The script checks whether Full Access permissions are modified for a mailbox. To run the script, use the If PowerShell script returns true condition in a business rule triggering Before/After modifying a user/modifying Exchange properties of a user.
PowerShell
$Context.ConditionIsMet = $False
# Check whether mailbox rights are modified
$modifiedMailboxParams = $Context.Action.MailParameters
if (-not($modifiedMailboxParams.MailboxRightsModificationEnabled))
{
return # Mailbox rights are not modified
}
# Check modifications
$modifiedMailboxRights = $modifiedMailboxParams.MailboxRights
$modifications = $modifiedMailboxRights.GetModifications()
if ($modifications.Length -ne 0)
{
$fullAccessFlag = [Softerra.Adaxes.Interop.Adsi.Exchange.ADM_EXCHANGE_MAILBOX_RIGHTS_ENUM]::ADM_EXCHANGE_MAILBOX_RIGHTS_FULL_ACCESS
foreach ($modification in $modifications)
{
$permissions = $modification.Permission
if ($permissions.AllowedRights -band $fullAccessFlag -or
$permissions.InheritedAllowedRights -band $fullAccessFlag -or
$permissions.DeniedRights -band $fullAccessFlag -or
$permissions.InheritedDeniedRights -band $fullAccessFlag)
{
$Context.ConditionIsMet = $True
return
}
}
return
}
# Compare current permissions with modified
$mailboxParams = $Context.TargetObject.GetMailParameters()

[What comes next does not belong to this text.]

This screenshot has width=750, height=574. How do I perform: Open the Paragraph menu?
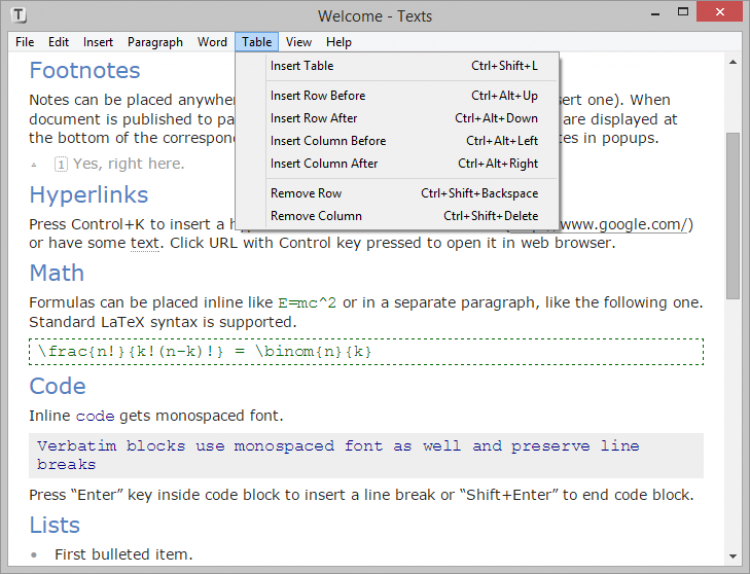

$fullAccess = New-Object "System.Collections.Generic.HashSet[System.Object]"
$modifiedFullAccess = New-Object "System.Collections.Generic.HashSet[System.Object]"
$mailboxParams.MailboxRights.GetTrusteesGrantedRights("ADM_EXCHANGE_MAILBOX_RIGHTS_FULL_ACCESS") | %%{[void]$fullAccess.Add($_)}
$modifiedMailboxParams.MailboxRights.GetTrusteesGrantedRights("ADM_EXCHANGE_MAILBOX_RIGHTS_FULL_ACCESS") | %%{[void]$modifiedFullAccess.Add($_)}
$Context.ConditionIsMet = -not($fullAccess.SetEquals($modifiedFullAccess))